__EXTRACT__:
● ● ● ●

Now we will focus on the understanding of the mechanisms responsible for the gate errors: heating, entanglement, or both. For this we compute the gate fidelities F by projecting the final state \({\text{|}}{{\psi }_{{{\text{final}}}}}\rangle \) onto the modified ideal state calculated with corrected Rabi frequencies (see Eq. (5)). Corrected \(\Omega \) includes only heating effects. We did the simulations for three ions, for the initial phonon mode occupation \({\text{|}}{{n}_{{{\text{COM}}}}}{{n}_{2}}{{n}_{3}}\rangle = {\text{|}}211\rangle \), and for the cases listed below:

(1) no corrections are taken into account;

(2) only vacuum corrections are included; i.e., the Rabi frequency in ideal gate is changed according to Eq. (5) with \({{n}_{k}} = 0\) (this calculation requires only the knowledge of the normal mode frequencies);

(3) only the occupation of the center of mass (COM) mode and the vacuum corrections are included; i.e., the Rabi frequency in ideal gate is changed according to Eq. (5) with the phonon mode occupation \({\text{|}}{{n}_{{{\text{COM}}}}}{{n}_{2}}{{n}_{3}}\rangle = {\text{|}}200\rangle \) (requires the knowledge of the normal frequencies and the COM mode occupation number);

(4) all the corrections are taken into account; i.e., all the corresponding \({{n}_{k}}\) are included into Eq. (5) (this implies the knowledge about all the normal frequencies and the occupation numbers).

The results are shown in Fig. 3. One can see that fidelity improves significantly, when corrections to the Rabi frequency are included. The main contribution comes from the COM mode. In fact, it is comparable with the case when all the corrections are included. Importantly, the latter holds if initial COM mode occupation is greater or equal to the initial occupation of any other mode. The minimum infidelity of 10^–4 is achieved for the gate \({{G}_{{15}}}\), when the corrections for all the modes are included. For the fast \({{G}_{1}}\) gate the situation is worse: the oscillations of fidelity cannot be removed by correcting the Rabi frequency. As it was mentioned above, these oscillations come from the entanglement between the phonon modes and the ions. Contrary, the envelope characterizing the degradation of the gate over its duration is attributed to the occupation of the phonon modes and, in fact, can be compensated using Eq. (5).

● ● ● ●

__SET TASK 1__:
Copy the rows word for word, from the line containing "Image resolution: width=1338" through the end of the rows.

● ● ● ●

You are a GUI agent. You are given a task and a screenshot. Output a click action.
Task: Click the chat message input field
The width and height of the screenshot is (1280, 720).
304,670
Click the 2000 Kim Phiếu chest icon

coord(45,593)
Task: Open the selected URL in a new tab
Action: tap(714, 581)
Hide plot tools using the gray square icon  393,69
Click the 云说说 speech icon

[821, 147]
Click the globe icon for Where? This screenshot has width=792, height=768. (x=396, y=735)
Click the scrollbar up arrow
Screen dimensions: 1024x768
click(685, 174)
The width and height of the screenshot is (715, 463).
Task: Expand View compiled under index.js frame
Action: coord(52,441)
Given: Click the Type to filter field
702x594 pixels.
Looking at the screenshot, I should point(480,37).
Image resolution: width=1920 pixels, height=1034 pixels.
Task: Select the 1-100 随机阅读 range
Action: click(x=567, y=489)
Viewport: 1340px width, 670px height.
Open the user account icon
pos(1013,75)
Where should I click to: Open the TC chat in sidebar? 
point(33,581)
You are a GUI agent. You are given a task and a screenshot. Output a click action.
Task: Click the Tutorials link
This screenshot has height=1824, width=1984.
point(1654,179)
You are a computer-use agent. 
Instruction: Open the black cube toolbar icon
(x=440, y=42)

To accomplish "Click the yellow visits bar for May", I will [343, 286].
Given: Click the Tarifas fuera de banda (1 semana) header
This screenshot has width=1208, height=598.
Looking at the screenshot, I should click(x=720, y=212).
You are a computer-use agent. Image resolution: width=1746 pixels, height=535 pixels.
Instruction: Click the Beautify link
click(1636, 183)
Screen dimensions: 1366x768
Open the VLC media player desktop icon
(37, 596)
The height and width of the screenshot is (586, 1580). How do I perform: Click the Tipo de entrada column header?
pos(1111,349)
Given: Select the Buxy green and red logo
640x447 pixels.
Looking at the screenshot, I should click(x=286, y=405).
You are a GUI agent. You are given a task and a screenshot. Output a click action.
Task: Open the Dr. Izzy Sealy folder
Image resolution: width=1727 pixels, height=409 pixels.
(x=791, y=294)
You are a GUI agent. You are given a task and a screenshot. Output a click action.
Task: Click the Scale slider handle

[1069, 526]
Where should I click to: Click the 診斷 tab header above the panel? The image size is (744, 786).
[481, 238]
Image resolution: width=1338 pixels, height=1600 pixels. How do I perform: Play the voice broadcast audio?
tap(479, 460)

● ● ● ●

__SET TASK 2__:
Say whether each statement agrees with the text on gate errors, answering yes or no and quoting the deciding words: (a) The simulations were run for three ions. (b) Correcting the Rabi frequency removes the fidelity oscillations of the fast gate. (c) The corrected Rabi frequency accounts for both heating and entanglement effects.

__FULL RESPONSE 1__:
Image resolution: width=1338 pixels, height=1600 pixels. How do I perform: Play the voice broadcast audio?
tap(479, 460)

__FULL RESPONSE 2__:
(a) Yes: "We did the simulations for three ions"
(b) No: "the oscillations of fidelity cannot be removed by correcting the Rabi frequency"
(c) No: "includes only heating effects"